Importantly, a systematic review and meta-analysis assessed the effect of various diets on glycemic control in type 2 diabetes [48]. The results indicate that all the diets, namely low-carbohydrate, low-glycaemic index, Mediterranean and high-protein diets, improved HbA1c compared with their respective control diets. Consequently, the best dietary approach for the management of type 2 diabetes continues to be a matter of debate.

Limitations of the present study

A limitation of this study, as with most other dietary trials, is the lack of blinding after randomisation. To minimise this problem, all study participants were informed of the intention to compare the effect of two healthy diets for the treatment of type 2 diabetes and that it was not known which one would be superior. Also, written information with dietary advice, food recipes and behavioural support were similarly formulated for both diets.

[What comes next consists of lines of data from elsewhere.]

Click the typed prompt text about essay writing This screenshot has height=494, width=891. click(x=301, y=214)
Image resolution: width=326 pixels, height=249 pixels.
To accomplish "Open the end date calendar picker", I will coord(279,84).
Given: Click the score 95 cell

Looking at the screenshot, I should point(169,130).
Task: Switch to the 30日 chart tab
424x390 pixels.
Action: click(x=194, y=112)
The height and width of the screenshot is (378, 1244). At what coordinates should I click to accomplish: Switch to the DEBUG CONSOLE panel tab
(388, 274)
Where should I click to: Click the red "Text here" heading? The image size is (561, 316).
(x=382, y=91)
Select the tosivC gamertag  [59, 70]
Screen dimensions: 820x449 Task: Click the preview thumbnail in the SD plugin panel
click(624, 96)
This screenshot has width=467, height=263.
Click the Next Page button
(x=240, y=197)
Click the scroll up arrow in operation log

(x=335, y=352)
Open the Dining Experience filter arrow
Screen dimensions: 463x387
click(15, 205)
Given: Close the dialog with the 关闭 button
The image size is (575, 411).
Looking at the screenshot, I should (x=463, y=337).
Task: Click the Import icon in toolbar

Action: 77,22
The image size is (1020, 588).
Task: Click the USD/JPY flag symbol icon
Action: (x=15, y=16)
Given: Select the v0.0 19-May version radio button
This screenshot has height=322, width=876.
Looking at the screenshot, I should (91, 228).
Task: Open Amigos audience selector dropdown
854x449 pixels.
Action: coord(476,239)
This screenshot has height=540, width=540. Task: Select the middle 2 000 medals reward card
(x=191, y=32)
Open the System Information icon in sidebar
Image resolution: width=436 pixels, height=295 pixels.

The difference in weight loss, macronutrient composition and glycaemic load between the diets precludes a definite conclusion about the specific role of different food choices on the endocrine system.

The results of this study should be interpreted with caution for other reasons as well. First, we have the limitation of multiple outcome measures problem and the probability of type I error for leptin in our study is 20.8 %. Secondly, the outcomes generated from this post hoc analysis represent exploratory investigations; the primary outcomes have been previously published. Lastly, this study has a small sample size which precludes us from performing adjusted multivariate analysis. This is specially relevant for weight loss because it decreased only during the diabetes diet and the difference after the diets was 3.3 kg (p = 0.008). As a result, since weight loss is a principal driver of improved leptin sensitivity we are not certain about the independent effect of the diets on the results.

Conclusion

We show that a Palaeolithic diet results in significantly lower fasting plasma leptin, non-significantly lower fasting plasma glucagon concentrations as well as weight loss, compared to a standard diabetes diet. Human beings are well adapted to food groups similar to those found in the Palaeolithic era during our evolution, and, hypothetically, the lower leptin and glucagon levels could indicate that deviations from this template is not optimal and could explain our previously reported findings on glucose control, blood lipids, blood pressure and satiety. But the small sample size of the present study makes it impossible to perform adjusted multivariate analysis and the observed weight loss after the Palaeolithic diet may also contribute to explain our results. Long-term and adequately powered trials investigating the effects of Palaeolithic diet are warranted.